== Segment start ==
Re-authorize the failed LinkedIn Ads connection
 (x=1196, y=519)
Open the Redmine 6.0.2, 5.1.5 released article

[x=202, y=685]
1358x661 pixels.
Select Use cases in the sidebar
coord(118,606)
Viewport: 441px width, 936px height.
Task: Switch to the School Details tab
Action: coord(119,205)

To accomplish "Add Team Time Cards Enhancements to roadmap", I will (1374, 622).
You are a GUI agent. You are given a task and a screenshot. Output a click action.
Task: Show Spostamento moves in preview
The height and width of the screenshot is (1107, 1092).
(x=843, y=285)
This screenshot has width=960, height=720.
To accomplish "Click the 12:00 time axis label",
== Segment end ==
▸ **WHAT TO PRODUCE**
Which lines above run from the one containing "You are a GUI" down to the one containing "This screenshot has width=960, height=720."? Repeat exactly those, both ends included, and nothing else.

▸ **OUTPUT**
You are a GUI agent. You are given a task and a screenshot. Output a click action.
Task: Show Spostamento moves in preview
The height and width of the screenshot is (1107, 1092).
(x=843, y=285)
This screenshot has width=960, height=720.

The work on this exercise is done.